I spent the last five months of 2009 just wishing to get to the end of the year. After my dad passed away in August, the year became a "bad" year, perhaps one of, if not the, worst of my life. But up to the point, eight months had passed with what I would have judged to be great events: I sold my house, Matt and I finally were able to live together, we started remodeling our house, we took a great vacation to Playa del Carma in February, and neither of us lost our jobs in the middle of the economic downturn. We were blessed and felt blessed.

One phone call changed that stable feeling for me. One call that informed me that my dad was gone. And with that, eight months (actually 39 years and 3 months) of being Cristy disappeared. What was left was Cristy, but one that was different than before, and 2009 changed thenceforth.
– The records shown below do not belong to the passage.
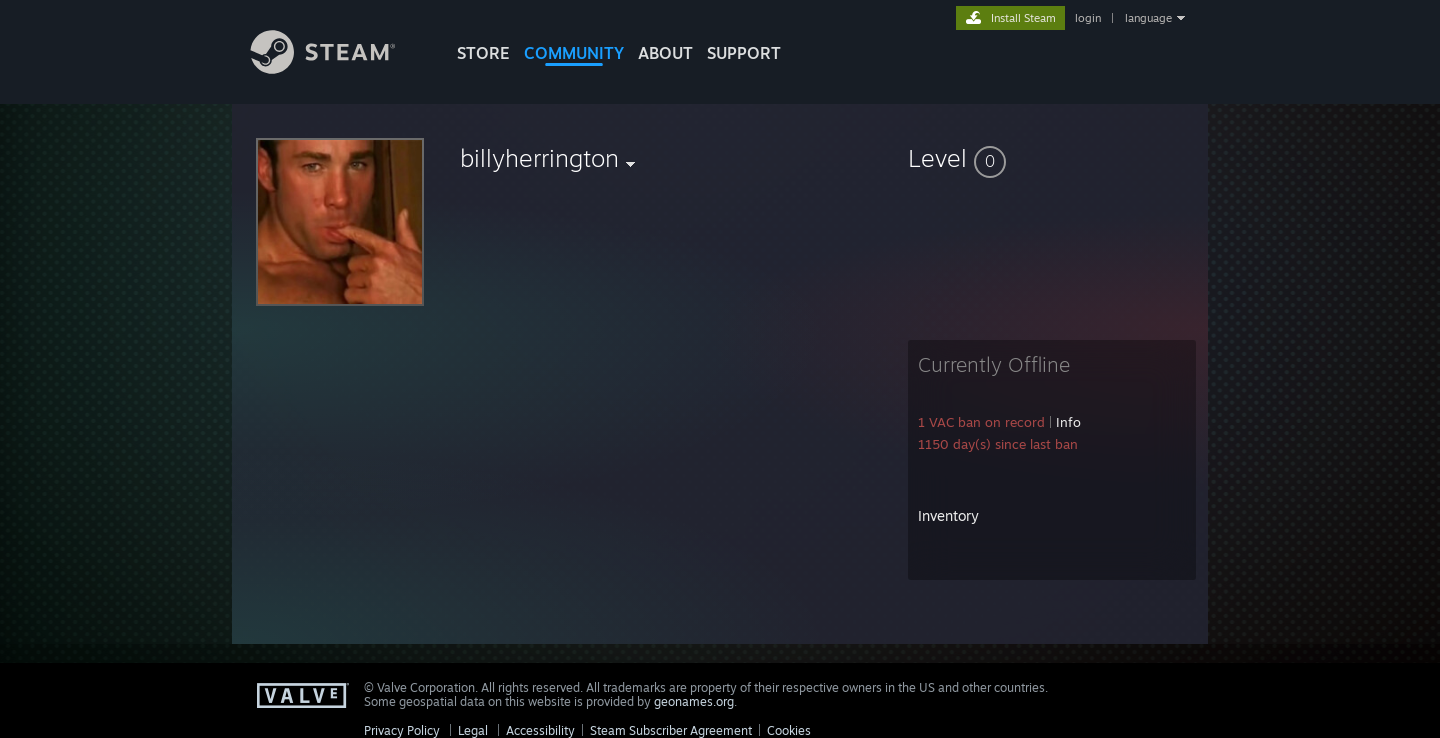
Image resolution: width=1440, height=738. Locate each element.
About (665, 53)
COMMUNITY (574, 53)
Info (1068, 422)
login (1088, 18)
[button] (1052, 158)
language (1148, 18)
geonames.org (694, 701)
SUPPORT (744, 53)
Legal (473, 730)
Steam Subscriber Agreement (671, 730)
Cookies (789, 730)
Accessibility (540, 730)
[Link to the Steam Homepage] (338, 68)
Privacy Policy (402, 730)
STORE (483, 53)
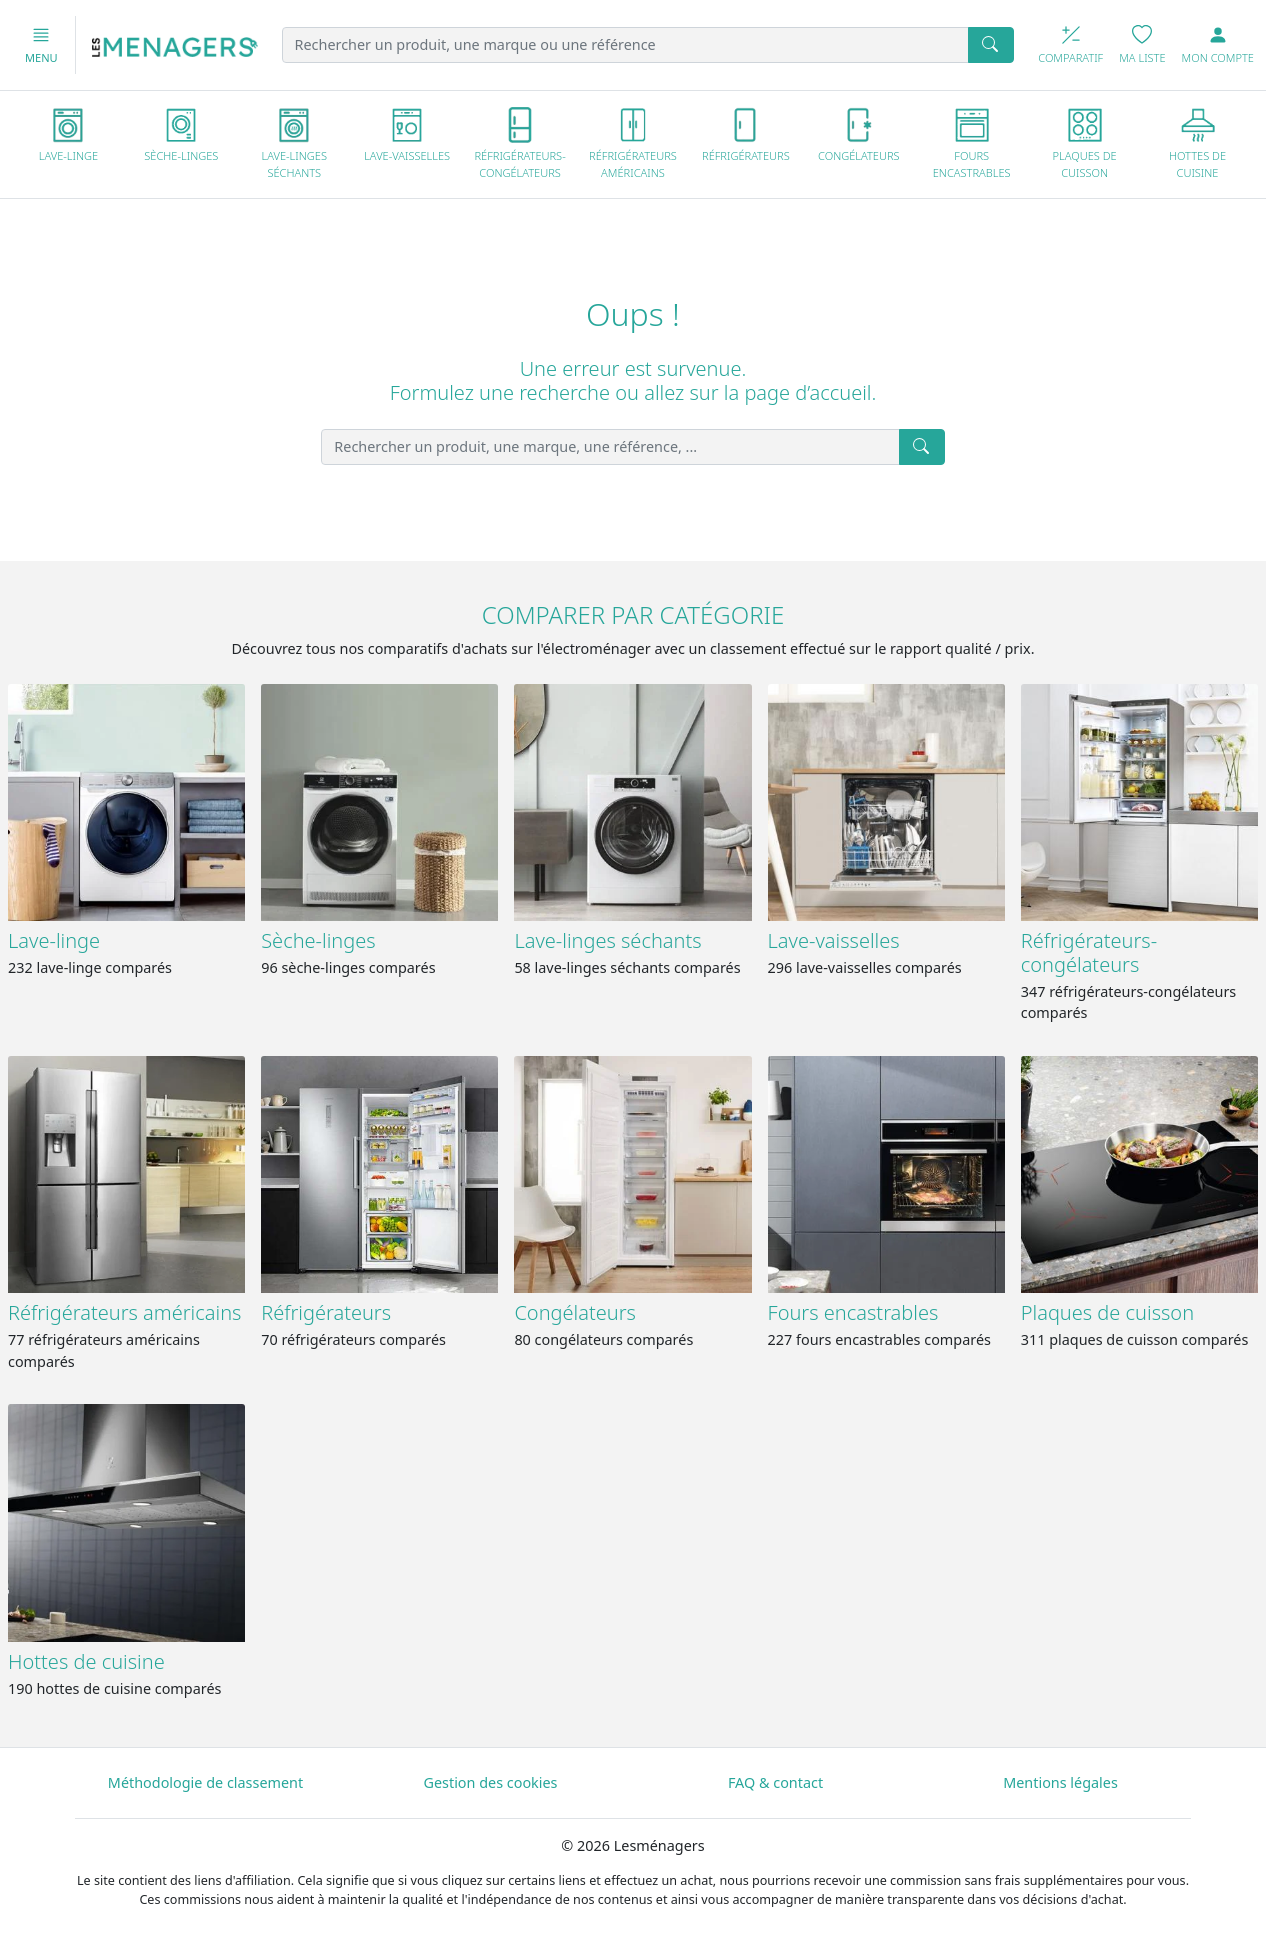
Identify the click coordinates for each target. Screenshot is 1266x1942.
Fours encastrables (853, 1312)
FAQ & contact (775, 1782)
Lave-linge (54, 940)
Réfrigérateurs (326, 1312)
So, I looked forward to 2010 with great anticipation, expecting to feel somehow fresh and new on January 1, maybe not as heavy. The truth was that I didn't feel much different than I did on the day before, or that I did two weeks before. I have decided that 2009 was a life-altering year. There were good things that happened to me and mine in 2009--Matt and I made our marriage "official" by finally being able to live together (and living together is certainly life-altering!) and I moved to a new town to do so. I also lost a parent in 2009, and nothing can prepare you for the change that takes place from that event. I will never be the same person I was because he is gone -- I do not have a earthly father anymore and as such, I am altered irrevocably.

Was it a bad year? No, it wasn't a bad year, but it will forever be linked in my mind with my dad's death. As such, it will always be remembered as a bad year because I was forced to face the reality of losing someone I love. I am surviving, though, so I will continue to have hope and faith for the new year.